* **Activity**
Below are entries; copy exactly, and only, the lines from the one containing "Viewport: 1092px width, 1092px" through their final line, leaving out pictures.

* **Supplied records**
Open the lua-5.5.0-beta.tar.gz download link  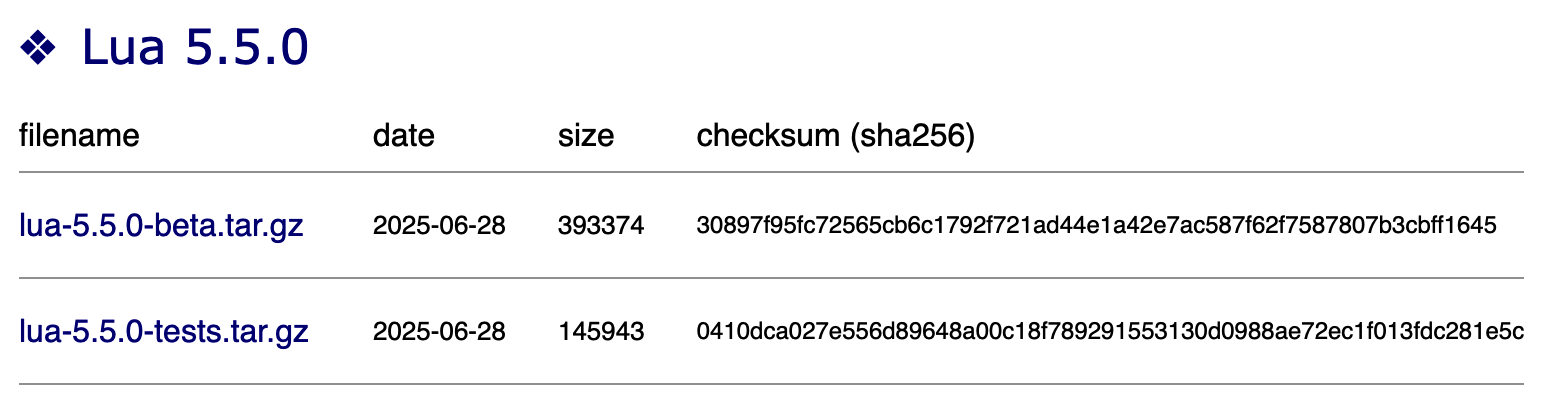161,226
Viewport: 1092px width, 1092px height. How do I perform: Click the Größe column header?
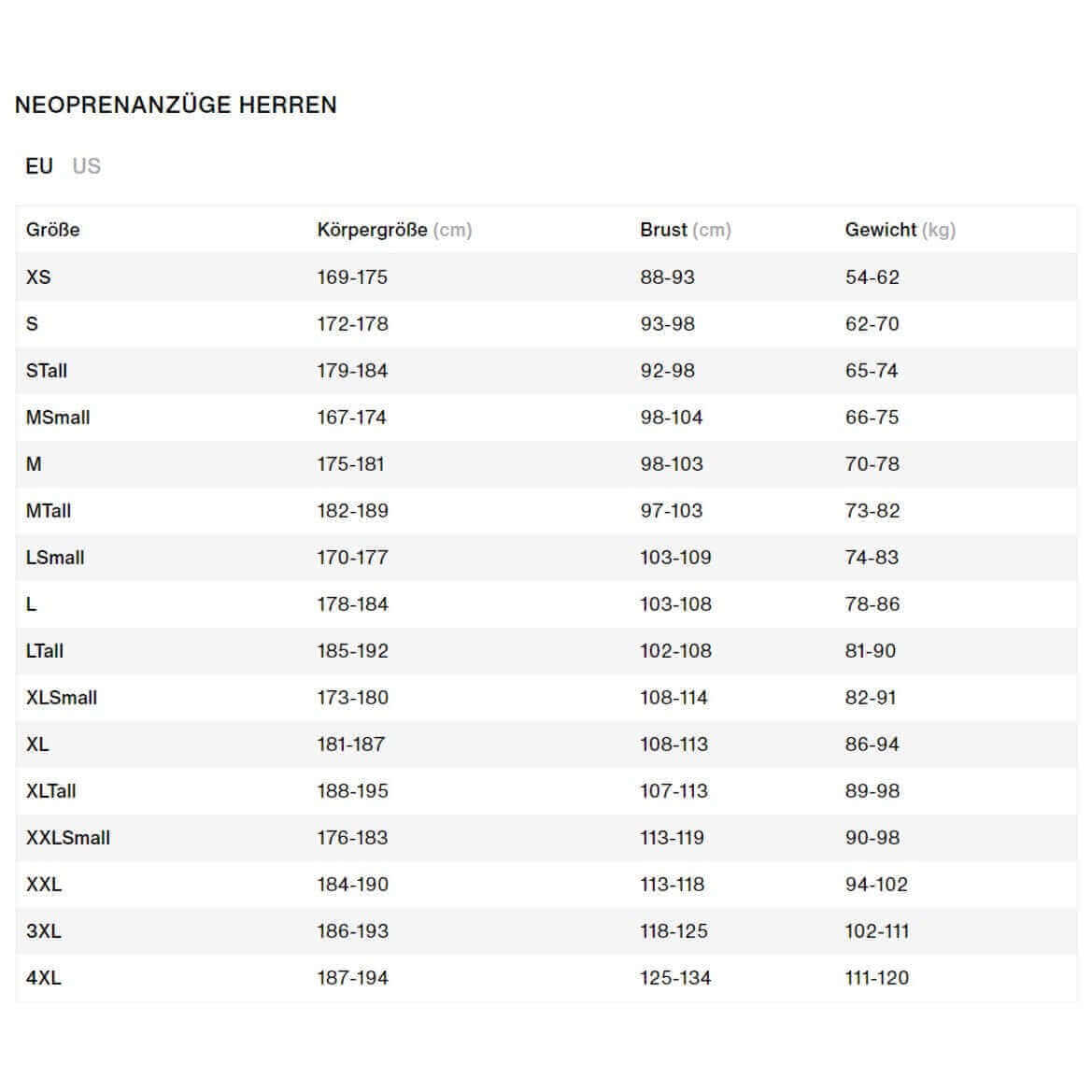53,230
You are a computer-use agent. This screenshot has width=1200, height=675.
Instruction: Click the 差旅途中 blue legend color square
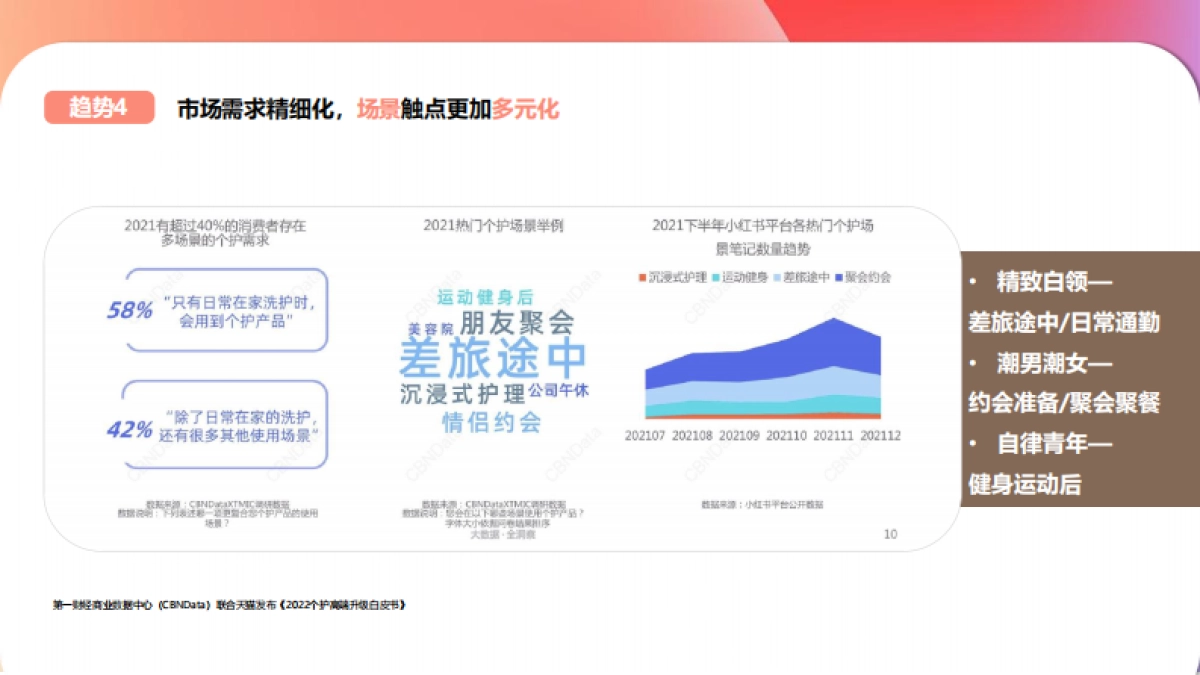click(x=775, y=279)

* **Exercise result**
Viewport: 1092px width, 1092px height. How do I perform: Click the Größe column header?
53,230
You are a computer-use agent. This screenshot has width=1200, height=675.
Instruction: Click the 差旅途中 blue legend color square
click(x=775, y=279)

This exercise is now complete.